--- start of RECORDED INFORMATION ---

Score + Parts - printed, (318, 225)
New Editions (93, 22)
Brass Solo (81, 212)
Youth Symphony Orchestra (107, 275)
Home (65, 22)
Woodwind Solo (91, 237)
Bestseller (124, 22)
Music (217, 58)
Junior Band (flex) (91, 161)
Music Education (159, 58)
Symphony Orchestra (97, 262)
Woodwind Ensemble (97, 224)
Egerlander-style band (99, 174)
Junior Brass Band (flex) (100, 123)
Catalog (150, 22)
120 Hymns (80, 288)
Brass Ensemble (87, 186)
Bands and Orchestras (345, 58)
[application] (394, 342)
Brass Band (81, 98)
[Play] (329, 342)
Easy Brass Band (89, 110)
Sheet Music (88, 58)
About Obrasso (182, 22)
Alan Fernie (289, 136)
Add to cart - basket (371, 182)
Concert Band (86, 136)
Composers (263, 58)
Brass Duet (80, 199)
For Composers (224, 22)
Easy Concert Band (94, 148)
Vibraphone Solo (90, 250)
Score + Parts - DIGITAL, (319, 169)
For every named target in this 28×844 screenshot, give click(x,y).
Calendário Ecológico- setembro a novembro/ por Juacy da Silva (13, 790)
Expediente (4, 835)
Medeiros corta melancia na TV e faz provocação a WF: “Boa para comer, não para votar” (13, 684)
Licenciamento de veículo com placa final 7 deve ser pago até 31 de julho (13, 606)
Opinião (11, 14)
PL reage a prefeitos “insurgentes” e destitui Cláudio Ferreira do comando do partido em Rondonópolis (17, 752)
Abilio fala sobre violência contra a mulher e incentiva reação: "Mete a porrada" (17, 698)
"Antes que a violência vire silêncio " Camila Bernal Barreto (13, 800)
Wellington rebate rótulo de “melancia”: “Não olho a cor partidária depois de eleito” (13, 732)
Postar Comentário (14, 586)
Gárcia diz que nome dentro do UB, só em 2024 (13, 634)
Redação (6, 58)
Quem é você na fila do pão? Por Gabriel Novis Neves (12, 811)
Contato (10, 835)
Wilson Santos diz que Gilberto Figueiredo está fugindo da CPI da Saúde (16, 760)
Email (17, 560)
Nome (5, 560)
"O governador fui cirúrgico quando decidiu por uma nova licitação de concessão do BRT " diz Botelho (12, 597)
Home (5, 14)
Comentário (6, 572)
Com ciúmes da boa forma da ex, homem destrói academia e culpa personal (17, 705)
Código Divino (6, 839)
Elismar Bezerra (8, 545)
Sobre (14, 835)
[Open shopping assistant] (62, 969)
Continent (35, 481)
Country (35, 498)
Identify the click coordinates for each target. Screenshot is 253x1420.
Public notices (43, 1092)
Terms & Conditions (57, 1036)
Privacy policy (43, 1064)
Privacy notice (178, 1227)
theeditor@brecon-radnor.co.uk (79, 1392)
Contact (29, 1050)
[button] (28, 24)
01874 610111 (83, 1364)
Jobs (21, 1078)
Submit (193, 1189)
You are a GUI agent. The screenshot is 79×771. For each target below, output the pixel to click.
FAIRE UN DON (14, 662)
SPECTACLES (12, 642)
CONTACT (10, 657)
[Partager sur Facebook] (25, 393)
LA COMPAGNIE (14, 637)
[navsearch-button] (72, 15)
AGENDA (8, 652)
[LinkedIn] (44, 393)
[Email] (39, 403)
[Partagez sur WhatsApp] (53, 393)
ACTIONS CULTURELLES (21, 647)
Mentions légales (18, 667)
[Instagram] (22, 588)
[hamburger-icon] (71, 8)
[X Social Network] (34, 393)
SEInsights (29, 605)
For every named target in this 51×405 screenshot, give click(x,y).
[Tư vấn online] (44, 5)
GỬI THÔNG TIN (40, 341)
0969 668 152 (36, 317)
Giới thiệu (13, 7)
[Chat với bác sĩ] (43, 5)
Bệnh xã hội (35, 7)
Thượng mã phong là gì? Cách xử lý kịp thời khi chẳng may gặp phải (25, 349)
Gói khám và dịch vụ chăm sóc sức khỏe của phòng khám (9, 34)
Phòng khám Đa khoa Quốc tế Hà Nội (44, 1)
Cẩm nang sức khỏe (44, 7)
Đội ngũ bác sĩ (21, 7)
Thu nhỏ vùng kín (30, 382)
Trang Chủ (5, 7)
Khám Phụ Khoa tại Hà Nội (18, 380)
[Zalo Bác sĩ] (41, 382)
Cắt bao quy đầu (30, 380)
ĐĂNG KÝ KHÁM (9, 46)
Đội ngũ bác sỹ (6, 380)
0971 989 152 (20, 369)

--- end of RECORDED INFORMATION ---
--- start of RECORDED INFORMATION ---

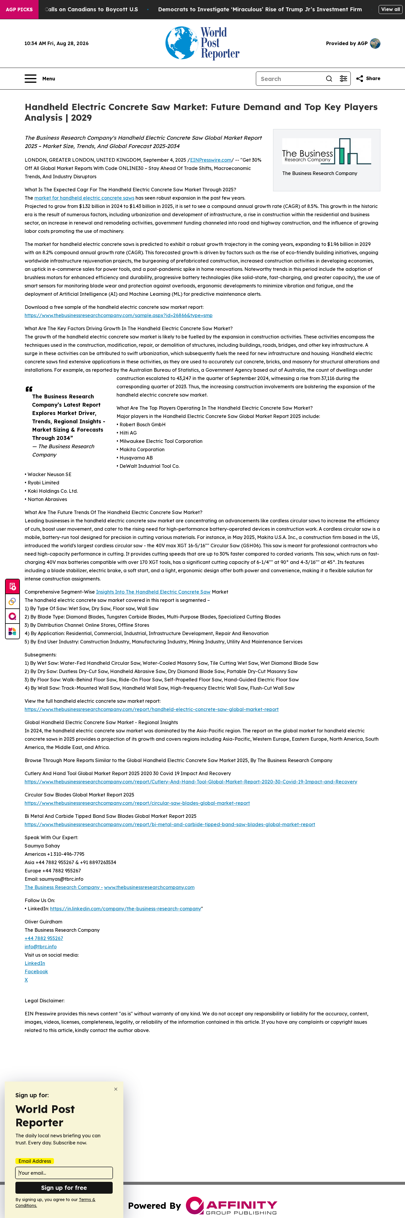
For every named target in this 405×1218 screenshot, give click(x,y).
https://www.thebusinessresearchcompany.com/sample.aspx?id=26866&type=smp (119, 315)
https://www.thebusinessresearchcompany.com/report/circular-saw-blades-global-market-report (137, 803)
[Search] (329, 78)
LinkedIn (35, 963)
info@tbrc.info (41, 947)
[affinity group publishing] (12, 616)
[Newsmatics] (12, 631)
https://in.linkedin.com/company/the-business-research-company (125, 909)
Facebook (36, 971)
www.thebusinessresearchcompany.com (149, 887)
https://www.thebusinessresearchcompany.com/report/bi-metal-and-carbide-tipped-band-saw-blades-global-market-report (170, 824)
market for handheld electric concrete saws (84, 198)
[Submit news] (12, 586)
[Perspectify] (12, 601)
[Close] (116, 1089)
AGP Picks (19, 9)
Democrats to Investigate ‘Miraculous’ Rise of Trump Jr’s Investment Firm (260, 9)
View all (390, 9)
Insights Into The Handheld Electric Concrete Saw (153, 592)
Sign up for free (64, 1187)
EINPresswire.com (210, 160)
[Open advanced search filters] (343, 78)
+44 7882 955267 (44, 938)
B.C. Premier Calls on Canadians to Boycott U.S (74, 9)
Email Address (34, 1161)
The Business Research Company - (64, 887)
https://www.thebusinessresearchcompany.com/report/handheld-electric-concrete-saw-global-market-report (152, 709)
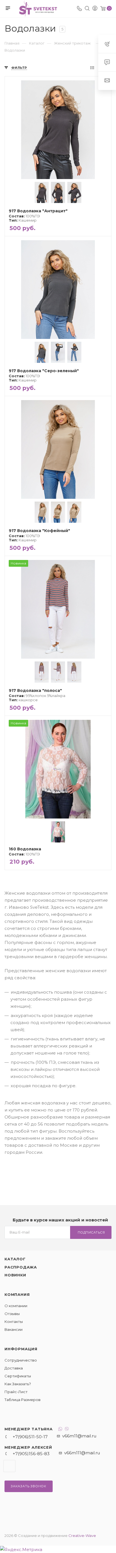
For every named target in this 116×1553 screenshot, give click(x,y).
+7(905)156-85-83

--- end of RECORDED INFORMATION ---

DESCRIPTION OF THE TASK: Copy out the records from the line containing "Woodwind Solo (91, 237)" down to the line containing "Calendário Ecológico- setembro", keeping both of those lines.

SOLUTION TO THIS EXERCISE:
Woodwind Solo (91, 237)
Bestseller (124, 22)
Music (217, 58)
Junior Band (flex) (91, 161)
Music Education (159, 58)
Symphony Orchestra (97, 262)
Woodwind Ensemble (97, 224)
Egerlander-style band (99, 174)
Junior Brass Band (flex) (100, 123)
Catalog (150, 22)
120 Hymns (80, 288)
Brass Ensemble (87, 186)
Bands and Orchestras (345, 58)
[application] (394, 342)
Brass Band (81, 98)
[Play] (329, 342)
Easy Brass Band (89, 110)
Sheet Music (88, 58)
About Obrasso (182, 22)
Alan Fernie (289, 136)
Add to cart - basket (371, 182)
Concert Band (86, 136)
Composers (263, 58)
Brass Duet (80, 199)
For Composers (224, 22)
Easy Concert Band (94, 148)
Vibraphone Solo (90, 250)
Score + Parts - DIGITAL, (319, 169)
For every named target in this 28×844 screenshot, give click(x,y).
Calendário Ecológico- setembro a novembro/ por Juacy da Silva (13, 790)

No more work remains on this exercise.